══ Record list

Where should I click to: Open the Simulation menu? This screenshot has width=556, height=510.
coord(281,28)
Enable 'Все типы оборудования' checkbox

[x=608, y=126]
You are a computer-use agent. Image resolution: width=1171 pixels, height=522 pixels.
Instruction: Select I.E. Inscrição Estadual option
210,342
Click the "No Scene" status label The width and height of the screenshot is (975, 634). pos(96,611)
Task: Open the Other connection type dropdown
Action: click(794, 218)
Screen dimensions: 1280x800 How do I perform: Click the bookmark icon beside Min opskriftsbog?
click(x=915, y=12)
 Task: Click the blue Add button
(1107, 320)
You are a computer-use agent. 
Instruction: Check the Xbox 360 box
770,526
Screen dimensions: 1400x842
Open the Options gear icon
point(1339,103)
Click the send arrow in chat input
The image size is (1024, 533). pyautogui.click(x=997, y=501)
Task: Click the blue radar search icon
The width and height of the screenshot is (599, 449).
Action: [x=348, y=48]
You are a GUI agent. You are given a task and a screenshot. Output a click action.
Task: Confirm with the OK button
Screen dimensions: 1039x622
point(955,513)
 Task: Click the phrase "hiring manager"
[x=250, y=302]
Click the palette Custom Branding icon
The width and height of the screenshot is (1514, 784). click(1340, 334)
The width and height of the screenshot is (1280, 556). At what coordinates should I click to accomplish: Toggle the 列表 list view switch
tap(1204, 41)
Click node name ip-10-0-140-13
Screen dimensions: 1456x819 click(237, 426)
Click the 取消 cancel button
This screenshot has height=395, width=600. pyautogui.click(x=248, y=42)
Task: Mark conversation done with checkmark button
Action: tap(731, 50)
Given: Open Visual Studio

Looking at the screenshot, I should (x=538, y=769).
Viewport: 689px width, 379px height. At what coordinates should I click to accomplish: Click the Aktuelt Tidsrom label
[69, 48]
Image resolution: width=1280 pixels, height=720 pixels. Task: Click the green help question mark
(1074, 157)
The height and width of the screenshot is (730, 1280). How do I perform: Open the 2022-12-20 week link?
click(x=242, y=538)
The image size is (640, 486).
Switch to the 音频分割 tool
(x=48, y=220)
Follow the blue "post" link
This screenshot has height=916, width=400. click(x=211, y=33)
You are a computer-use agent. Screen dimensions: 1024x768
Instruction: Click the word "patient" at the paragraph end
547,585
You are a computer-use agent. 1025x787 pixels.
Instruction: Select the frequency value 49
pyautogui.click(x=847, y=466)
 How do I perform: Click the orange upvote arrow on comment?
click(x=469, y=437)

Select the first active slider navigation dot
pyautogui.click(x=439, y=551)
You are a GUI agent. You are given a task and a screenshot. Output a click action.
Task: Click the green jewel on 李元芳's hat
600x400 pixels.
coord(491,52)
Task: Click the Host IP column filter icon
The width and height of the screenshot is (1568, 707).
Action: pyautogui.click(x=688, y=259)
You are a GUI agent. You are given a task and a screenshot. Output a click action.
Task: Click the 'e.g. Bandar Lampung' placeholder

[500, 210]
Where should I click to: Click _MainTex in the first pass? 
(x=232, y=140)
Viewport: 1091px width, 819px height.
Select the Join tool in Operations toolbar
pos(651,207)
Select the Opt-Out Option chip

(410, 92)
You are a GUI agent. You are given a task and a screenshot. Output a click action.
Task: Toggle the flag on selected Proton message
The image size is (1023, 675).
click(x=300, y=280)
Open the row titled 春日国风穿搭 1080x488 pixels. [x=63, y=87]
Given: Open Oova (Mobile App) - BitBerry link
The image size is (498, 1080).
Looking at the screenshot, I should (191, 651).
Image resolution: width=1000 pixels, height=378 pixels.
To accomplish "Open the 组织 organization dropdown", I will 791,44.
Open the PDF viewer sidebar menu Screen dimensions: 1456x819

════

Task instructions:
Reproduce all of the entries above, word for word and in the same order.

Full output:
Where should I click to: Open the Simulation menu? This screenshot has width=556, height=510.
coord(281,28)
Enable 'Все типы оборудования' checkbox

[x=608, y=126]
You are a computer-use agent. Image resolution: width=1171 pixels, height=522 pixels.
Instruction: Select I.E. Inscrição Estadual option
210,342
Click the "No Scene" status label The width and height of the screenshot is (975, 634). pos(96,611)
Task: Open the Other connection type dropdown
Action: click(794, 218)
Screen dimensions: 1280x800 How do I perform: Click the bookmark icon beside Min opskriftsbog?
click(x=915, y=12)
 Task: Click the blue Add button
(1107, 320)
You are a computer-use agent. 
Instruction: Check the Xbox 360 box
770,526
Screen dimensions: 1400x842
Open the Options gear icon
point(1339,103)
Click the send arrow in chat input
The image size is (1024, 533). pyautogui.click(x=997, y=501)
Task: Click the blue radar search icon
The width and height of the screenshot is (599, 449).
Action: [x=348, y=48]
You are a GUI agent. You are given a task and a screenshot. Output a click action.
Task: Confirm with the OK button
Screen dimensions: 1039x622
point(955,513)
 Task: Click the phrase "hiring manager"
[x=250, y=302]
Click the palette Custom Branding icon
The width and height of the screenshot is (1514, 784). click(1340, 334)
The width and height of the screenshot is (1280, 556). At what coordinates should I click to accomplish: Toggle the 列表 list view switch
tap(1204, 41)
Click node name ip-10-0-140-13
Screen dimensions: 1456x819 click(237, 426)
Click the 取消 cancel button
This screenshot has height=395, width=600. pyautogui.click(x=248, y=42)
Task: Mark conversation done with checkmark button
Action: tap(731, 50)
Given: Open Visual Studio

Looking at the screenshot, I should (x=538, y=769).
Viewport: 689px width, 379px height. At what coordinates should I click to accomplish: Click the Aktuelt Tidsrom label
[69, 48]
Image resolution: width=1280 pixels, height=720 pixels. Task: Click the green help question mark
(1074, 157)
The height and width of the screenshot is (730, 1280). How do I perform: Open the 2022-12-20 week link?
click(x=242, y=538)
The image size is (640, 486).
Switch to the 音频分割 tool
(x=48, y=220)
Follow the blue "post" link
This screenshot has height=916, width=400. click(x=211, y=33)
You are a computer-use agent. Screen dimensions: 1024x768
Instruction: Click the word "patient" at the paragraph end
547,585
You are a computer-use agent. 1025x787 pixels.
Instruction: Select the frequency value 49
pyautogui.click(x=847, y=466)
 How do I perform: Click the orange upvote arrow on comment?
click(x=469, y=437)

Select the first active slider navigation dot
pyautogui.click(x=439, y=551)
You are a GUI agent. You are given a task and a screenshot. Output a click action.
Task: Click the green jewel on 李元芳's hat
600x400 pixels.
coord(491,52)
Task: Click the Host IP column filter icon
The width and height of the screenshot is (1568, 707).
Action: pyautogui.click(x=688, y=259)
You are a GUI agent. You are given a task and a screenshot. Output a click action.
Task: Click the 'e.g. Bandar Lampung' placeholder

[500, 210]
Where should I click to: Click _MainTex in the first pass? 
(x=232, y=140)
Viewport: 1091px width, 819px height.
Select the Join tool in Operations toolbar
pos(651,207)
Select the Opt-Out Option chip

(410, 92)
You are a GUI agent. You are given a task and a screenshot. Output a click action.
Task: Toggle the flag on selected Proton message
The image size is (1023, 675).
click(x=300, y=280)
Open the row titled 春日国风穿搭 1080x488 pixels. [x=63, y=87]
Given: Open Oova (Mobile App) - BitBerry link
The image size is (498, 1080).
Looking at the screenshot, I should (191, 651).
Image resolution: width=1000 pixels, height=378 pixels.
To accomplish "Open the 组织 organization dropdown", I will 791,44.
Open the PDF viewer sidebar menu Screen dimensions: 1456x819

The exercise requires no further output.